Task objective – Write out the lines of these entries as a numbered list, skipping any blank lines and leaving out the pictures.
═══ Stored data
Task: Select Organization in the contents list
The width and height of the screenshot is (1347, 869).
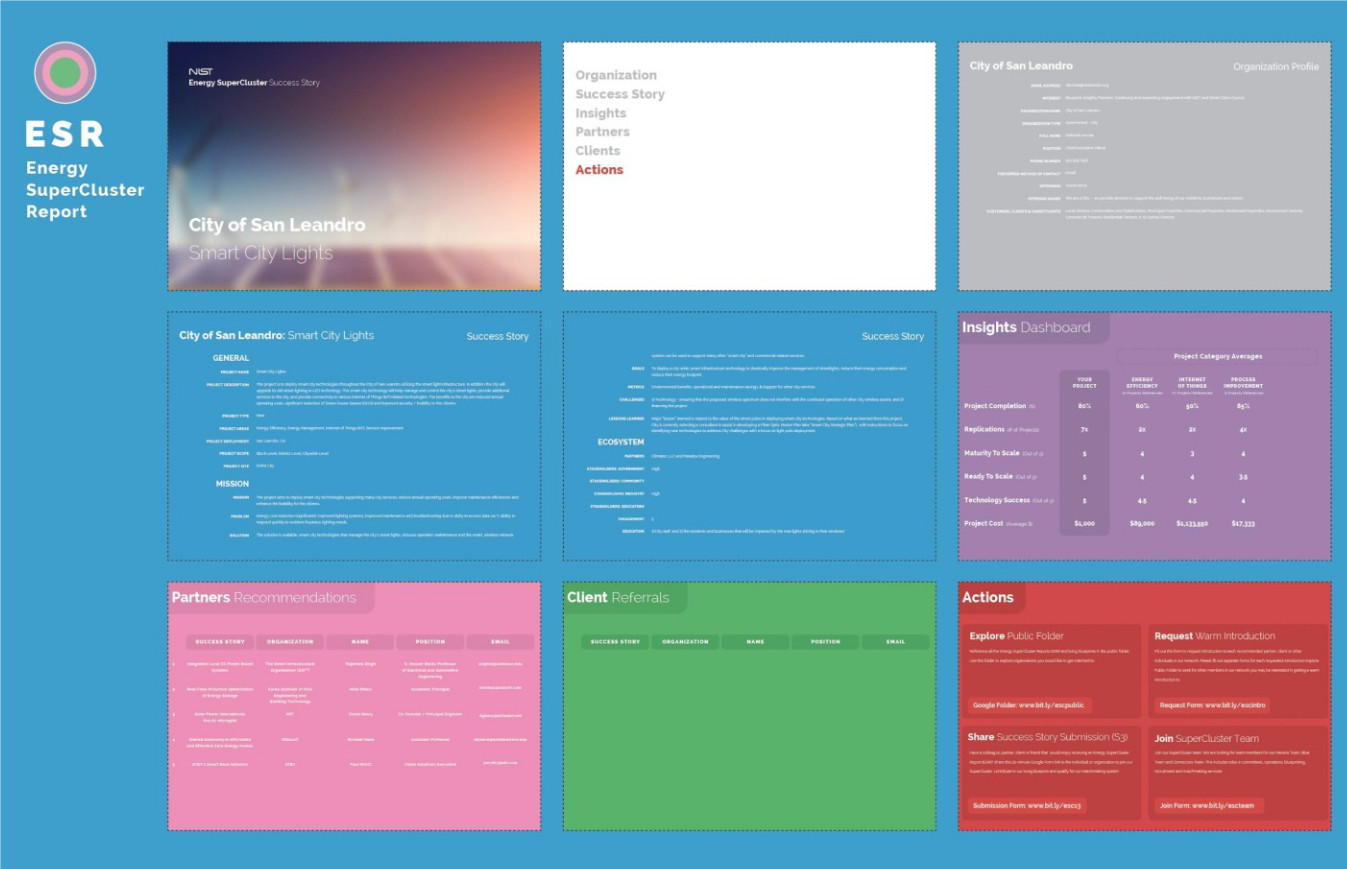Action: point(616,75)
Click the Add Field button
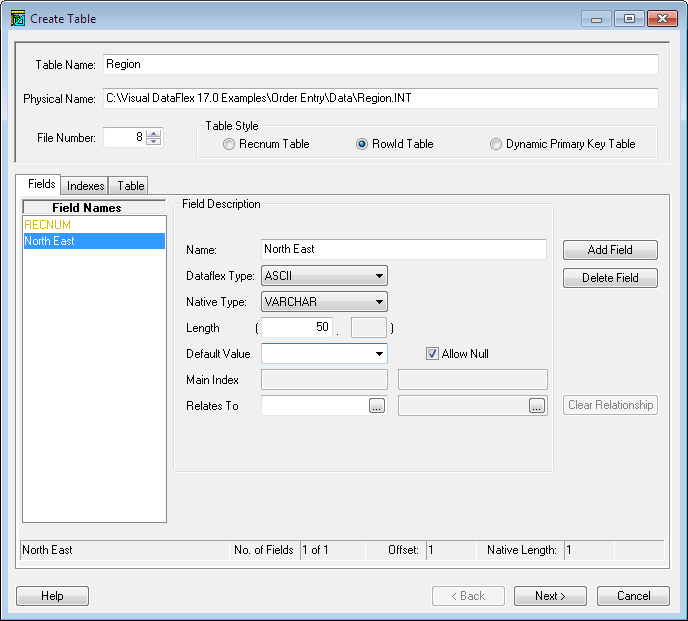 pyautogui.click(x=610, y=250)
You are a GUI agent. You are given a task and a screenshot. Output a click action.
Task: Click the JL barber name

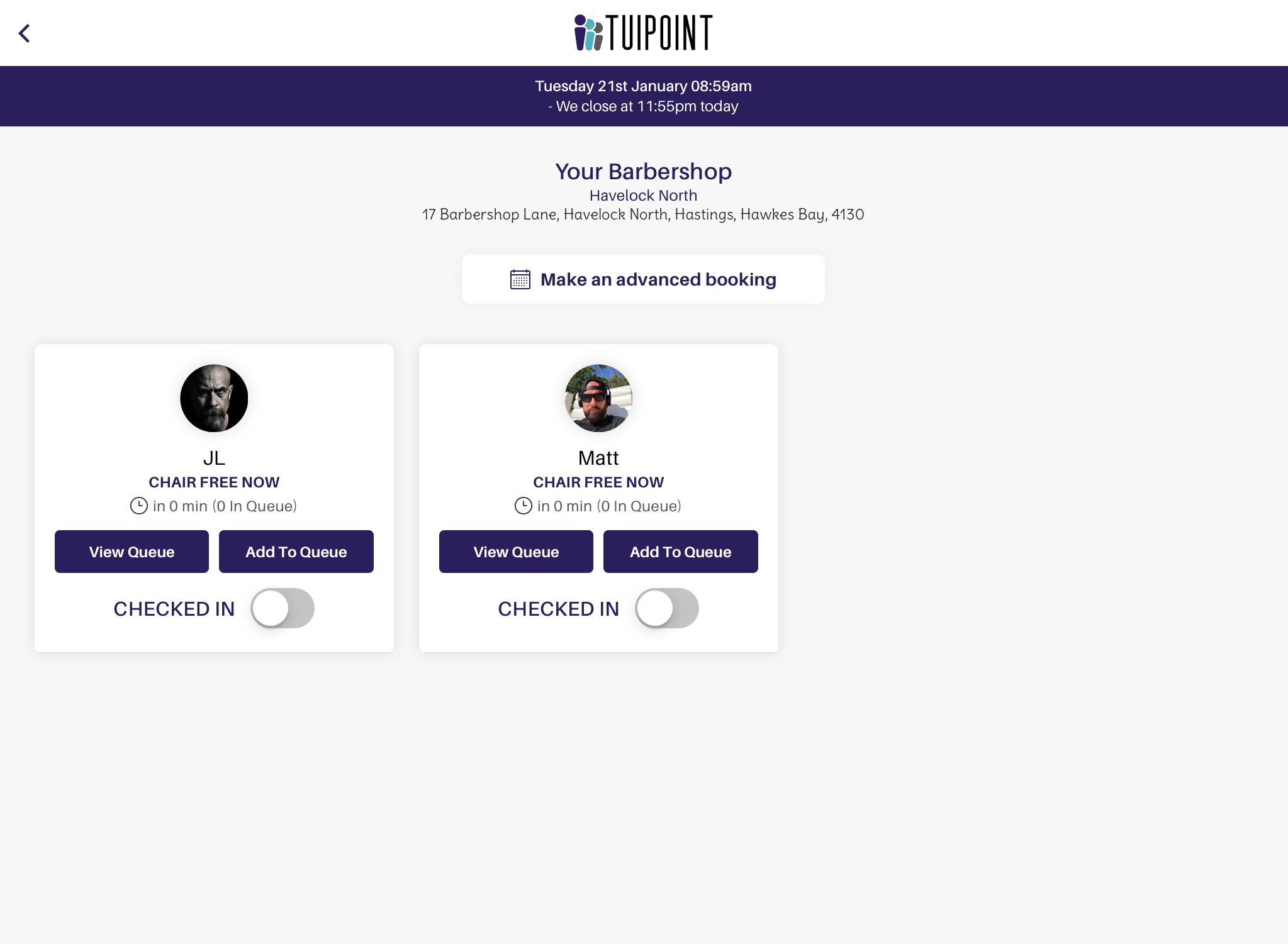coord(214,458)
══════
Answer to the task –
1. Task: Select Organization in the contents list
2. The width and height of the screenshot is (1347, 869).
3. Action: point(616,75)
4. Click the Add Field button
5.  pyautogui.click(x=610, y=250)
6. You are a GUI agent. You are given a task and a screenshot. Output a click action.
7. Task: Click the JL barber name
8. coord(214,458)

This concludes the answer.